* PROBLEM TO WORK ON: Give the number of lines in the entries that contain "icon". State only the count.

* SOURCE MATERIAL:

»»

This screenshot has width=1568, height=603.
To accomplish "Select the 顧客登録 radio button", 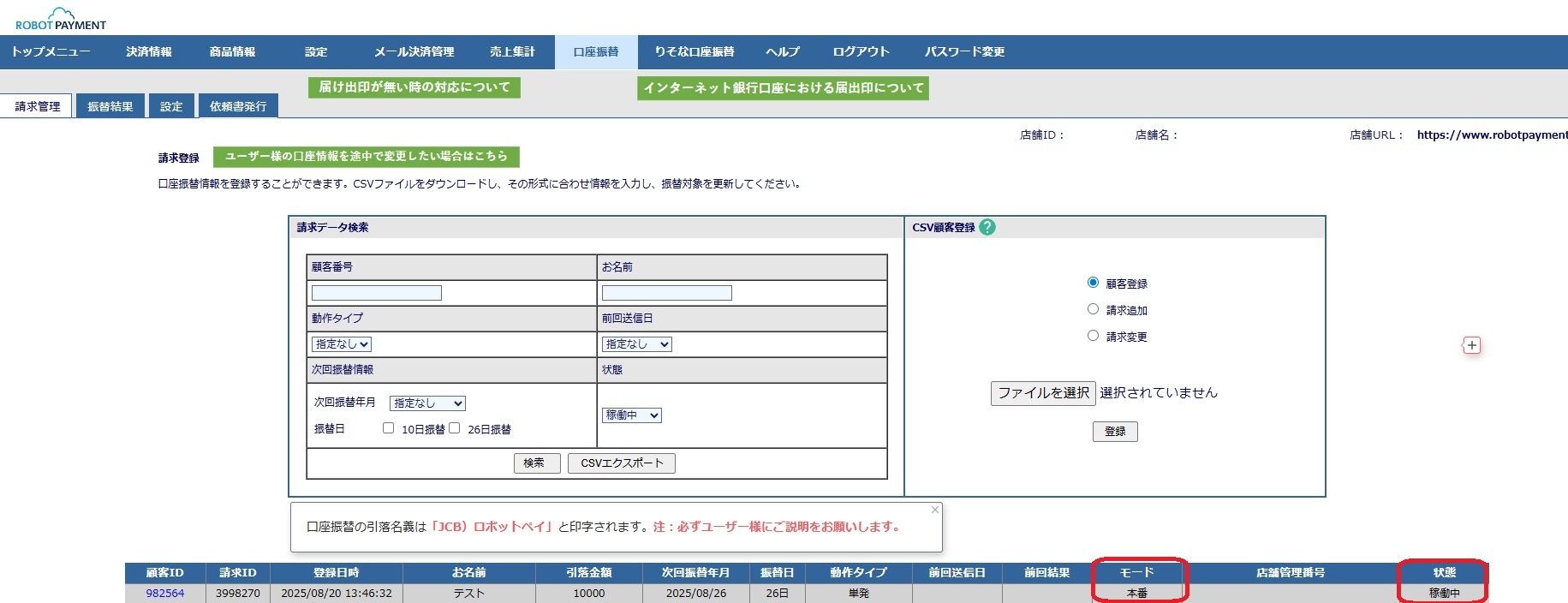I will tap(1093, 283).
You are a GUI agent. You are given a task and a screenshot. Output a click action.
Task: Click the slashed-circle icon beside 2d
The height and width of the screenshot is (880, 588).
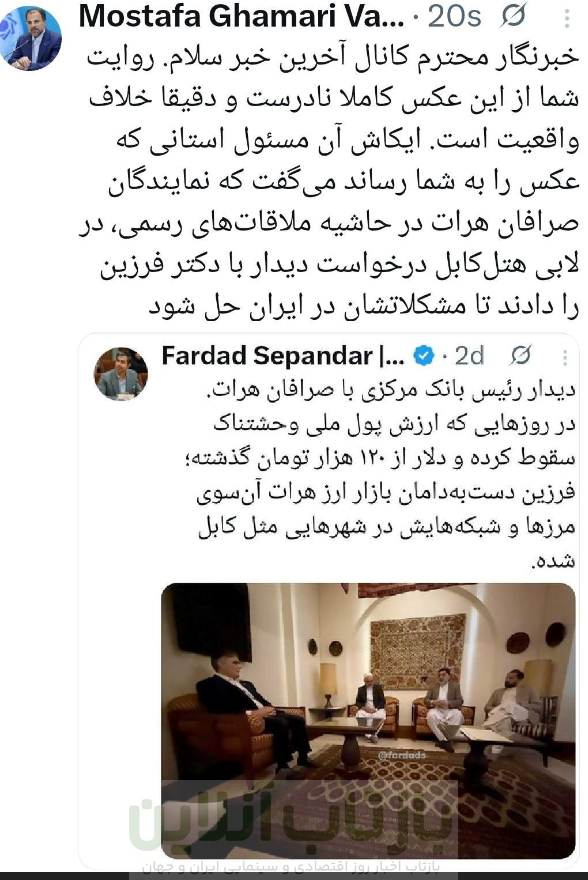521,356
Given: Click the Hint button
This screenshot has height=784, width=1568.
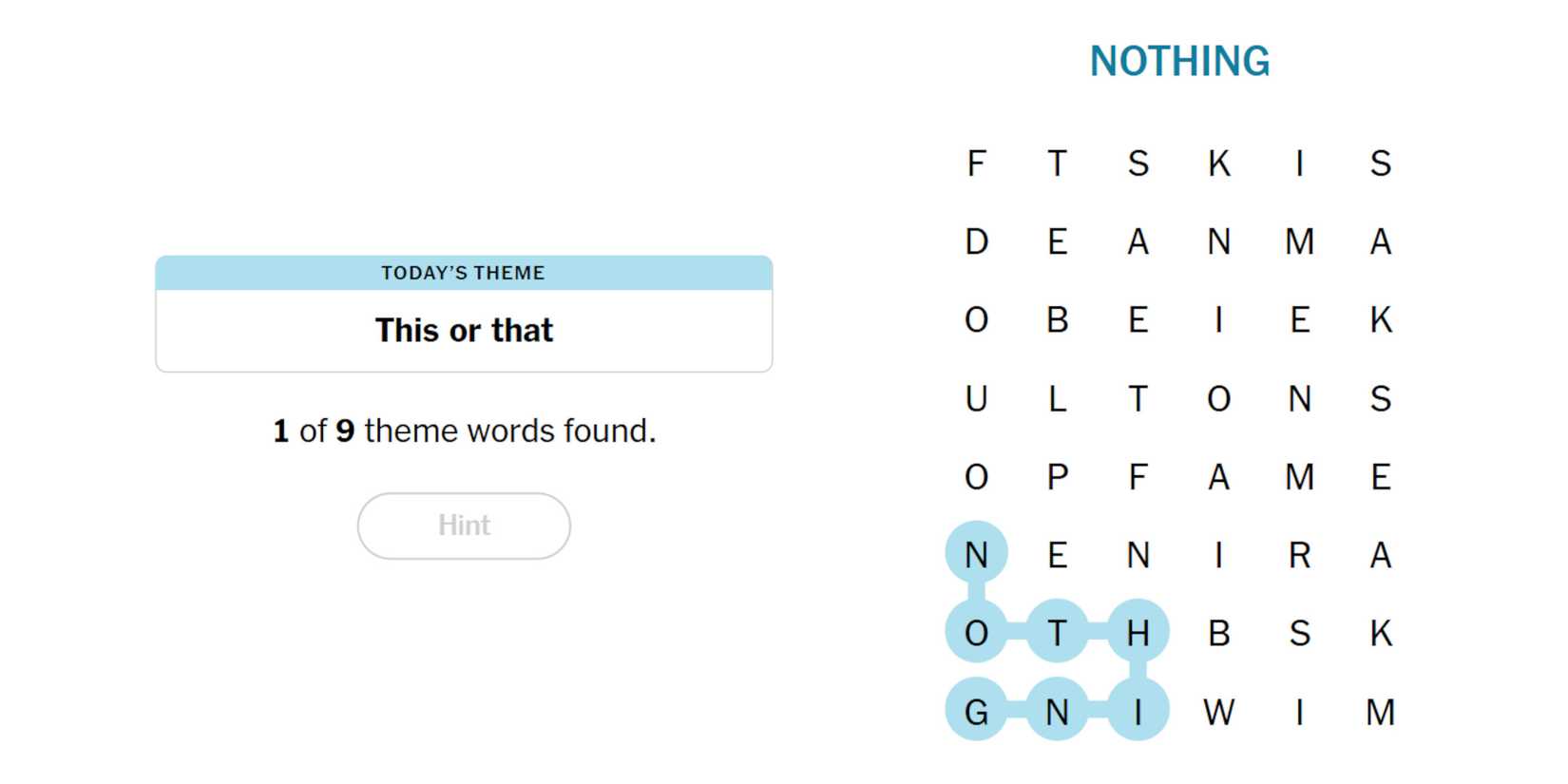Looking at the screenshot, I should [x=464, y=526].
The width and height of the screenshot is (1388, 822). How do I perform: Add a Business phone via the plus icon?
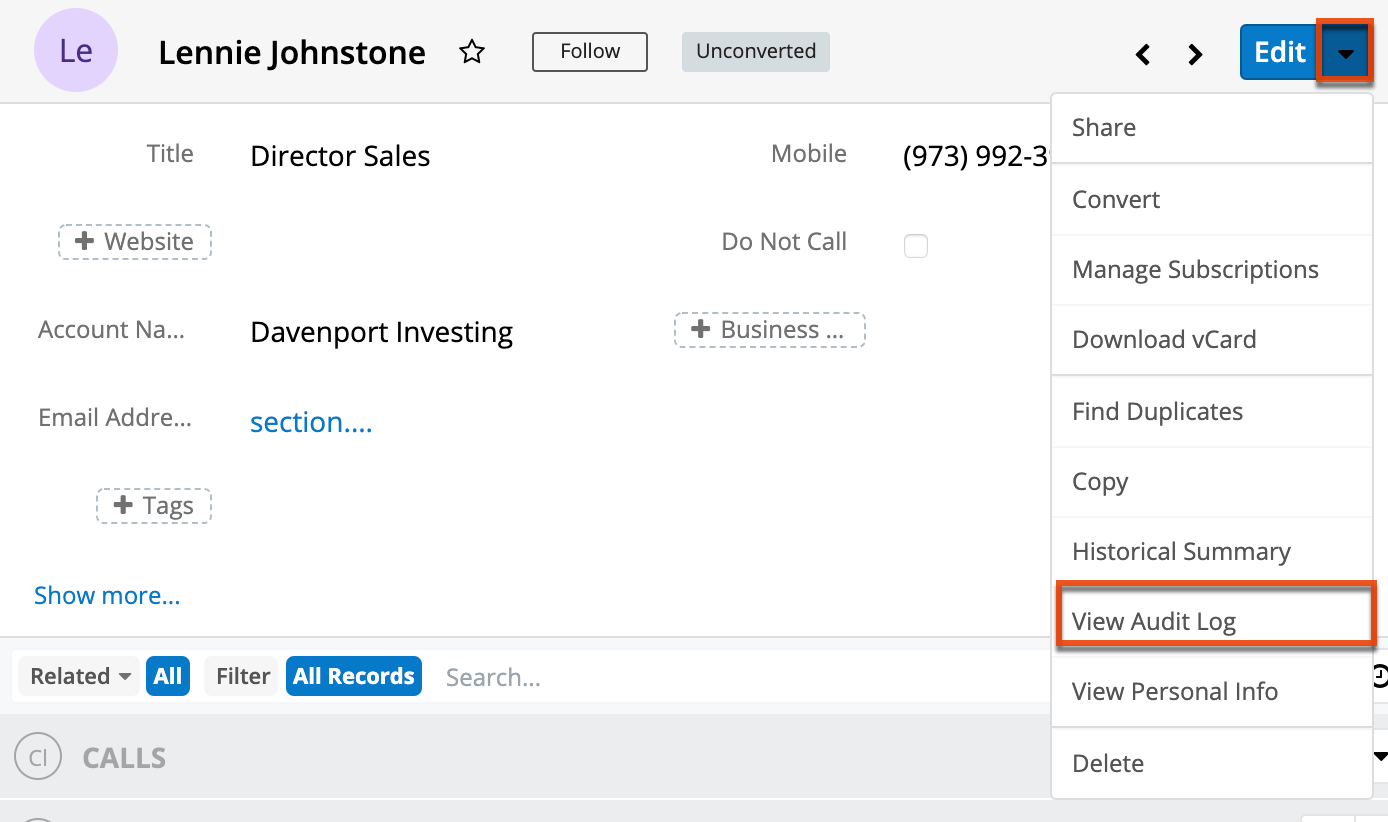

««
»»

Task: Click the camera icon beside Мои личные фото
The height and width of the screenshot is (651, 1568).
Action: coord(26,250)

««

* OUTPUT: 3